## Exercise instructions
- a) In the saving and investing page, list the financial pressures that young people face, according to the retirement-planning section.
- b) Based on the saving and investing page, decide whether each statement is true. Answer yes or no, and quote the words that decide it.
(i) On average, U.S. households save less than four percent of their after-tax income.
(ii) The $2,000 invested in the first year of an IRA is the maximum annual contribution.
(iii) Most women start planning for retirement in their 20s.
- c) Proceed with the saving and investing page, starting after its last sentence.

## Passage to read

──────────────────────────────

|
Basics of Saving & Investing
: Investment Choices
The Key
to Retirement-Planning Success: Start Young
Basics of Saving &
Investing : Investment Choices
Most people have to work for their money. And once they have earned
it, they have an important choice to make:
spend it all, or set aside some money so it can work for them.
Whether your income is small or large, setting aside some of it
for investments requires self-discipline. You decide to postpone
buying certain things you'd like to have now in order to enjoy the
longer term benefits of having your money work for you through savings
and investments. The current savings rate of households in the United
States on average is less than four percent of income after taxes.
Teenagers and adults who begin the savings habit early are more
likely to have money available for things they want in the future.
Making your money work for you is what saving and investing is
all about. You can measure your investment success by keeping track
of how well you make your money work. Is your net worth increasing
over time? Is inflation robbing you of the buying power of your
savings dollars, or are your investment earnings staying ahead of
the inflation rate?
Unit Objectives
Discuss reasons to save and places to accumulate savings.
Identify and describe common investment options. List factors to
consider when selecting savings and investments. Describe the "time
value of money" concept and demonstrate its usefulness for
investors.
back to top
The Key to Retirement-Planning
Success: Start Young
"I wish someone had told me to start putting away just $2,000
a year when I was in my 20s. "That's what many older women
chant these days. The reason: Like most women, they didn't start
thinking about their retirement planning until they had suddenly
reached their 30s or 40s and realized how much valuable time they
had lost. Yes, it's difficult to think about retirement when you're
young. For one thing, it's hard to believe you'll ever be as old
as 40, much less 59 or 65. For another, you have plenty of other
financial pressures to contend with: paying down your student loans,
managing your credit card debt, saving for a down payment on a car
or just managing to cover the rent each month. But while all that
may be true, it's also true that if you start saving for retirement
now, you have the best shot at attaining long-term control over
your finances and ending up your life in comfort.
Watch the Money Grow
Just watch what happens if you open an individual retirement account
now and start contributing to it each year. (If you need to learn
more about how to work with IRAs check out, IRA:Traditional or Roth).The
first year you open an IRA you'll invest $2,000, which is the maximum
annual contribution. That $2,000 will be invested in mutual funds,
stocks or bonds that will provide a return within the IRA account.

──────────────────────────────

## Material provided
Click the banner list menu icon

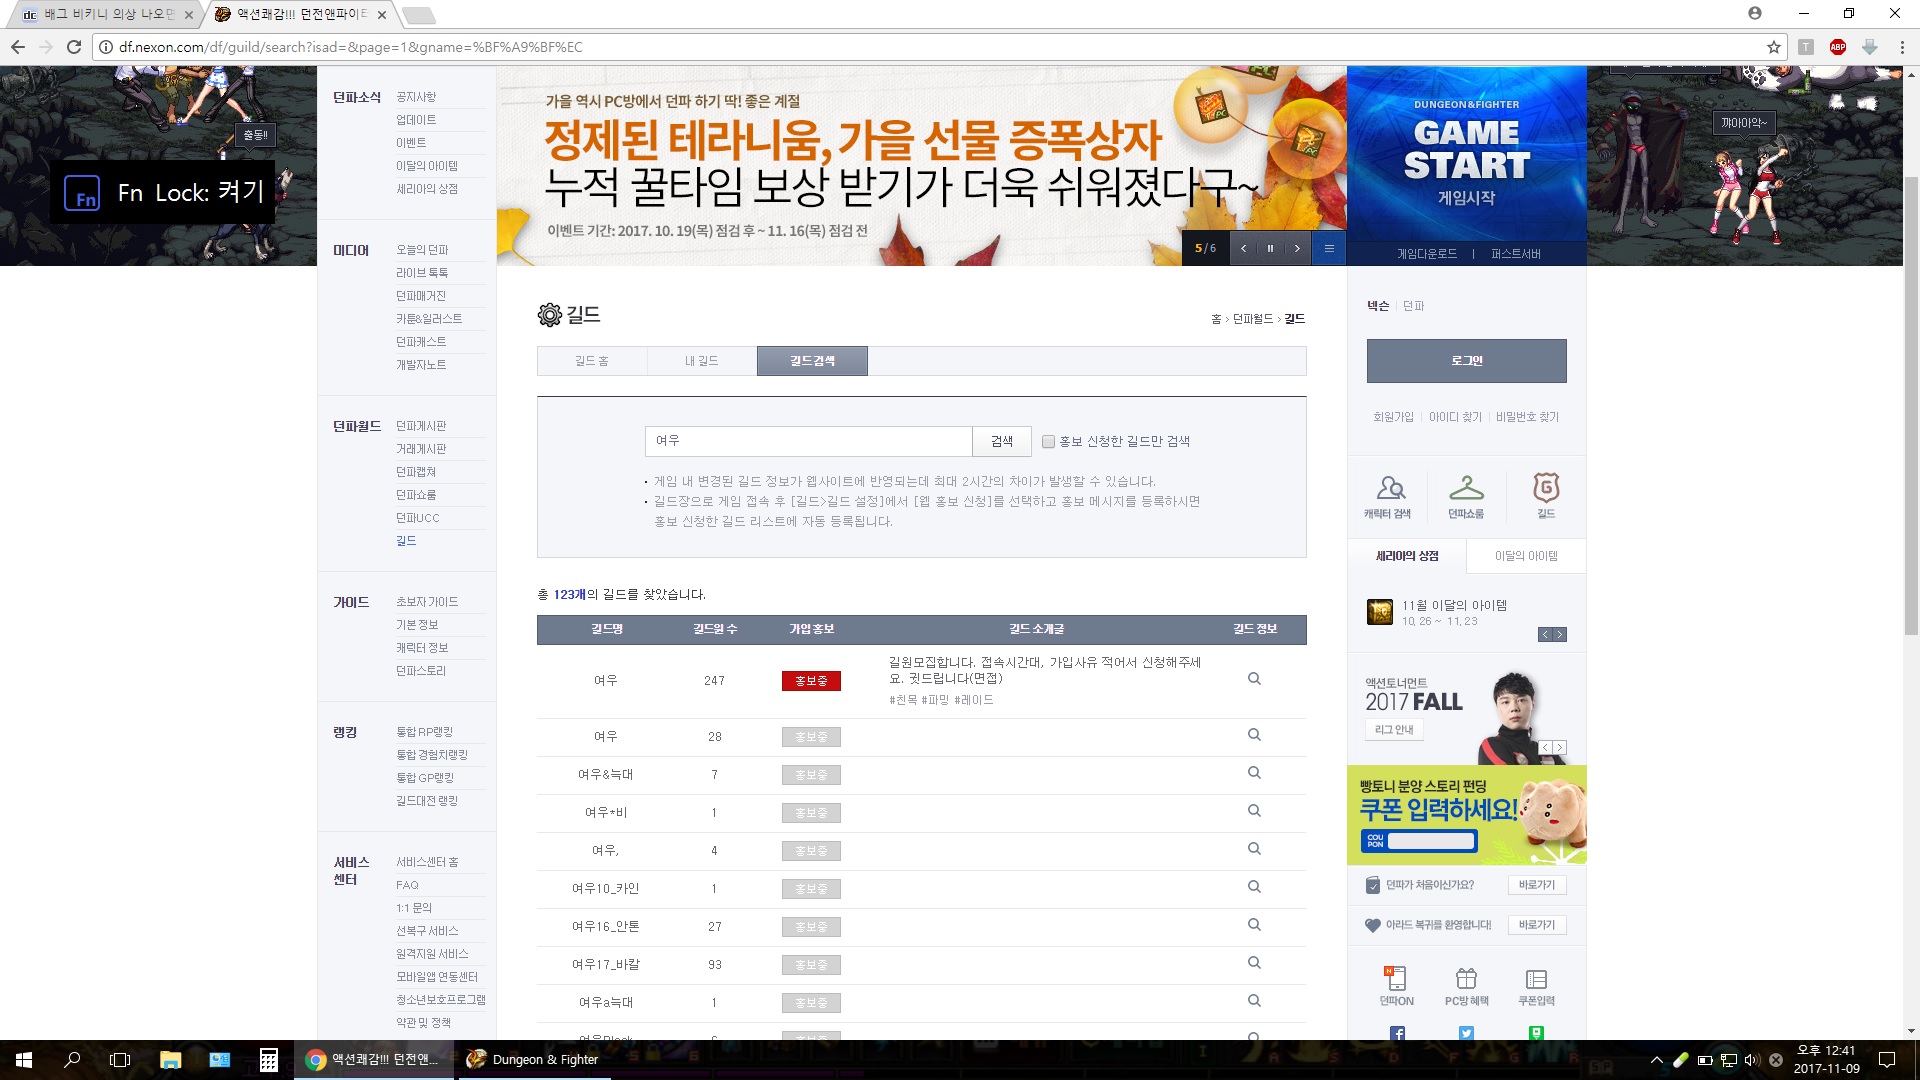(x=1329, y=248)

──────────────────────────────

## Answer set
- a)
- Paying down student loans
- Managing credit card debt
- Saving for a down payment on a car
- Covering the rent each month

- b)
(i) Yes: "The current savings rate of households in the United States on average is less than four percent of income after taxes."
(ii) Yes: "you'll invest $2,000, which is the maximum annual contribution"
(iii) No: "Like most women, they didn't start thinking about their retirement planning until they had suddenly reached their 30s or 40s"

- c)
By the end of the first year you'll have the original $2,000 investment,
plus any income it has earned. Now you've got $2,000 earning interest
plus interest earning interest. And on top of that you'll make another
$2,000 contribution the second year. The entire sum will earn interest
and so on. By the time you hit retirement age (59 1/2 or later),
all those contributions and interest will be worth much more than
the original amounts you deposited, thanks to the power of compounding.
For example, if you start making annual $2,000 contributions at
age 25, you'll have contributed $70,000 by the time you retire.
But at a 10 percent rate of return, you should have $540,049 in
your account at retirement age, according to a calculator in Wells
Fargo's Website . The site calculates the after-tax value of IRA
investments, so depending on whether you're investing in a Roth
IRA (which requires you to contribute after-tax dollars but allows
you to make tax-free withdrawals after retirement) or a tax-deductible
IRA (which allows you to contribute pre-tax dollars but which requires
you to pay tax upon withdrawal at retirement), the after-tax value
of your retirement nest egg will be slightly different.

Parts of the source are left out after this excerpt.